> WHAT TO PRODUCE:
Every line in the data below that holds "logo" should be found and copied.

────────────────

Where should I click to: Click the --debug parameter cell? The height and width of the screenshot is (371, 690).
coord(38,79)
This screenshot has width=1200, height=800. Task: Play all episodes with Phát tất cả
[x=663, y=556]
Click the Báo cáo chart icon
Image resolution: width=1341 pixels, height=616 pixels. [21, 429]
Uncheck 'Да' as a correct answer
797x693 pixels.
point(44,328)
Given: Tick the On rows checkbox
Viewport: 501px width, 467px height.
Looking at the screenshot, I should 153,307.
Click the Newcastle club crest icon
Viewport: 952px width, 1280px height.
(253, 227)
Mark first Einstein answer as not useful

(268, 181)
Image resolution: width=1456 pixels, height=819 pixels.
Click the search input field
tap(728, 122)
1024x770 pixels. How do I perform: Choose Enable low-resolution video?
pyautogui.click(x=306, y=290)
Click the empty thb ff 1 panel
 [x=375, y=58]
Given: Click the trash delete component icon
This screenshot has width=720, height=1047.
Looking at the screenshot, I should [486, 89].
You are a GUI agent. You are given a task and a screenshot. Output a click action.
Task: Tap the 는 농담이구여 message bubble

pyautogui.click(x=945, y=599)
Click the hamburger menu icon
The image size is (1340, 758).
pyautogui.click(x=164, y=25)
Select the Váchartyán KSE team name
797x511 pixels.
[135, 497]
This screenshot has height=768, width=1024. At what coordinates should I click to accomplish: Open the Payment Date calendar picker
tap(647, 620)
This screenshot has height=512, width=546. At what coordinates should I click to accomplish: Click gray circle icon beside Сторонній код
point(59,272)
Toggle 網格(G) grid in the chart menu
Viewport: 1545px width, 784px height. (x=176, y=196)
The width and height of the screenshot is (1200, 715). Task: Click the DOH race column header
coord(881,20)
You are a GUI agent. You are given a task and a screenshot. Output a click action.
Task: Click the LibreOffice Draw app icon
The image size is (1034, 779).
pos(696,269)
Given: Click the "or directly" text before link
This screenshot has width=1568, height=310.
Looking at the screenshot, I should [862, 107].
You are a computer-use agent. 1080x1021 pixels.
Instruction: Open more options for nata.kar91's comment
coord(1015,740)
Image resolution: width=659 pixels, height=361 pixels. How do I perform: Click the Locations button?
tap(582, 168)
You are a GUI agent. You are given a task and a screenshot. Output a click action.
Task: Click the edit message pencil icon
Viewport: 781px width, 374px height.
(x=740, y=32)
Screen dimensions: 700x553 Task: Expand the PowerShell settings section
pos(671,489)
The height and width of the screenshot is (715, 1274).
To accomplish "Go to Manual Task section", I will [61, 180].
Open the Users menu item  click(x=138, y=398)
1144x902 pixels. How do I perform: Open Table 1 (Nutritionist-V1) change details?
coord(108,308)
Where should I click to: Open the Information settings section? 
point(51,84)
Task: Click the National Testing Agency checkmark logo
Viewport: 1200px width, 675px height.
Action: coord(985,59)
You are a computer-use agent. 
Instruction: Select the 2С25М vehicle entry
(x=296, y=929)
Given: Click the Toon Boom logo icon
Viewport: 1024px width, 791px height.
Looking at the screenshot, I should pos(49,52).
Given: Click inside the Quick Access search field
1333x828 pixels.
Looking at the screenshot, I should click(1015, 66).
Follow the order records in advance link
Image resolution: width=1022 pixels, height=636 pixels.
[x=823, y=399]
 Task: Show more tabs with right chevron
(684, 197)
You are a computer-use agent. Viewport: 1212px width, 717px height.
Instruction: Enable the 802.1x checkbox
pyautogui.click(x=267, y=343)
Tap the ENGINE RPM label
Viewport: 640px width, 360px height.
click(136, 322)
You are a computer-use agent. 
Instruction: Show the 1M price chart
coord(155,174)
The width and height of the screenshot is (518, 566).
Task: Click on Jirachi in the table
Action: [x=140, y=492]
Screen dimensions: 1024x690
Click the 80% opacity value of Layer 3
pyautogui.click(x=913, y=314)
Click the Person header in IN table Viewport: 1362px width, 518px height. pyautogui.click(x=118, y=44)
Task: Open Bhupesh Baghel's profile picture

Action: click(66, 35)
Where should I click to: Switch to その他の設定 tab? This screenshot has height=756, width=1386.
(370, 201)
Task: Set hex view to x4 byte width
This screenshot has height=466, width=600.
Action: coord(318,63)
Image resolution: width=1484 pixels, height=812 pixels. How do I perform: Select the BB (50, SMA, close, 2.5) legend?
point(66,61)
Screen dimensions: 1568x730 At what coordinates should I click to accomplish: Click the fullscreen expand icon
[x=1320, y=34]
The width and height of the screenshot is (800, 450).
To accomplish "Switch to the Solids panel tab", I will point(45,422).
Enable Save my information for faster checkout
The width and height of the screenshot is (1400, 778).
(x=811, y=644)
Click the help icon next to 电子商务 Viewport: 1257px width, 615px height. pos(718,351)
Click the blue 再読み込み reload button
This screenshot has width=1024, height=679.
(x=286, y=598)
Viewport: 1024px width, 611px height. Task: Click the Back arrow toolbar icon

────────────────

> RESULT OF THIS EXERCISE:
Task: Click the National Testing Agency checkmark logo
Given: Click the Toon Boom logo icon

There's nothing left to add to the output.